Als das Kind wieder nach Hause kam, erzählte es der Mutter von dem Vorfall, die den Mann sofort telefonisch zur Rede stellte und ein sofortiges Kontaktverbot aussprach. Eine Woche später ging man zur Polizei und erstattete Anzeige. Tragisch: Kurz nach der Tat verstarben die Eltern. Das Kind ist nun in einem Heim untergebracht und wird von einem Vormund betreut.
Zu seiner Lebensgeschichte erzählte der Angeklagte, dass er sofort nach seiner Geburt adoptiert worden sei. Seine leibliche Mutter war damals 16 Jahre und wurde nach einer Disco-Bekanntschaft schwanger.
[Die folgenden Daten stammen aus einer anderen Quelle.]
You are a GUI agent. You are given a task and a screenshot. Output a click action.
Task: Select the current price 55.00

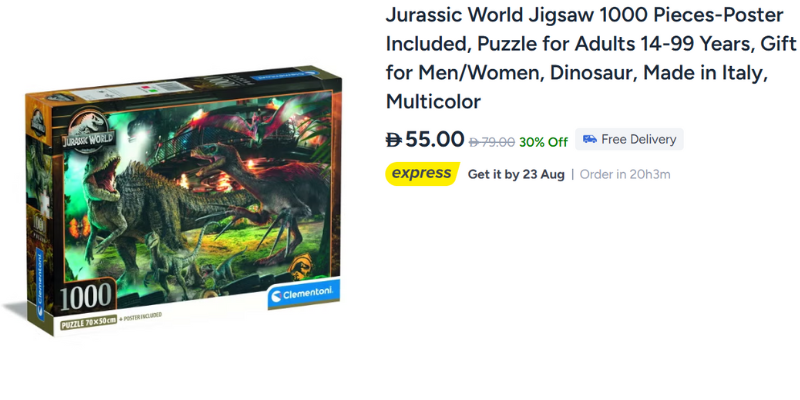435,139
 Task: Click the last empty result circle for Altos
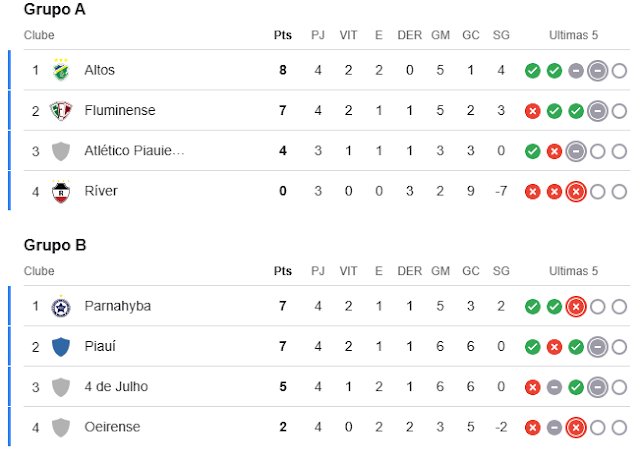[x=619, y=71]
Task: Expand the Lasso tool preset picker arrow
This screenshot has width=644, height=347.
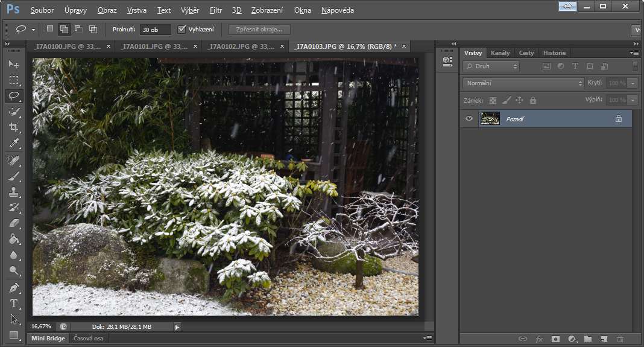Action: pyautogui.click(x=33, y=30)
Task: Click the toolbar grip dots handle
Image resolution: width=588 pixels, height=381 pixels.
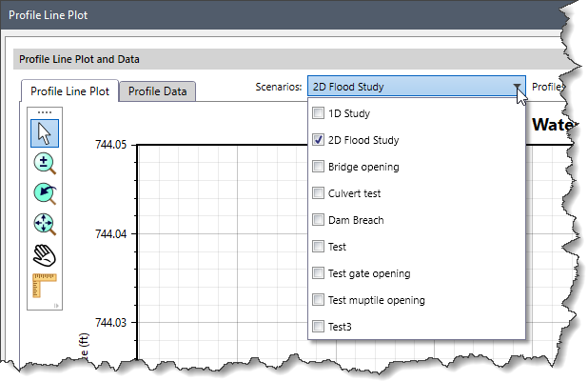Action: [x=44, y=112]
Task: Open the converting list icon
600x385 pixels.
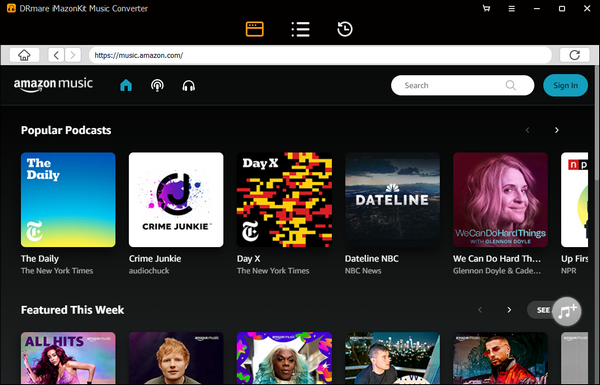Action: [300, 29]
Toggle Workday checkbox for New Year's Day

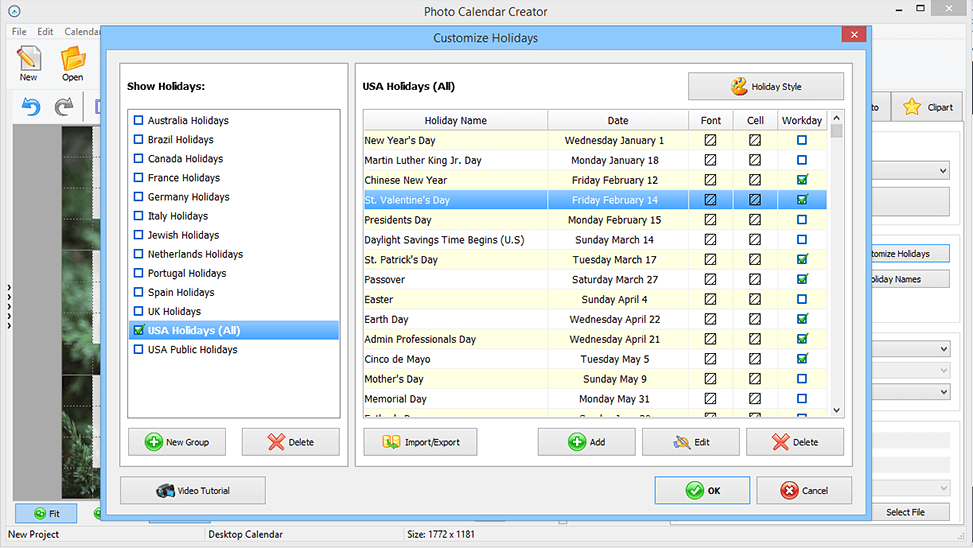[801, 141]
Seine Adoptivmutter war eine Alleinstehende.
Im Kindergarten und dann in der Schule begannen die Probleme: von Schule schwänzen, Weglaufen, Messerbedrohung bis hin zum Diebstahl. Mit 14 Jahren wurde er zum ersten Mal verhaftet – wegen mehrfacher sexueller Nötigungen und Missbrauchs von Kindern. Es folgen mehr als 20 Jahre Aufenthalte in der Psychiatrie. Er macht später eine Ausbildung. Vor etwa zehn Jahren bekam er eine Stelle für eine andere berufliche Tätigkeit und zog in eine Ravensburger Landkreisgemeinde.
Um die Ausbildung zum Gartenbauer beginnen zu können, war die Voraussetzung eine antiandrogene Behandlung als Präventionsmaßnahme gegen seine pädophilen Neigungen. Nach über achtjähriger Einnahme des Medikaments setzt er die Behandlung nach Ende seiner Führungsaufsicht ab. Dies war vor etwa sechs Jahren.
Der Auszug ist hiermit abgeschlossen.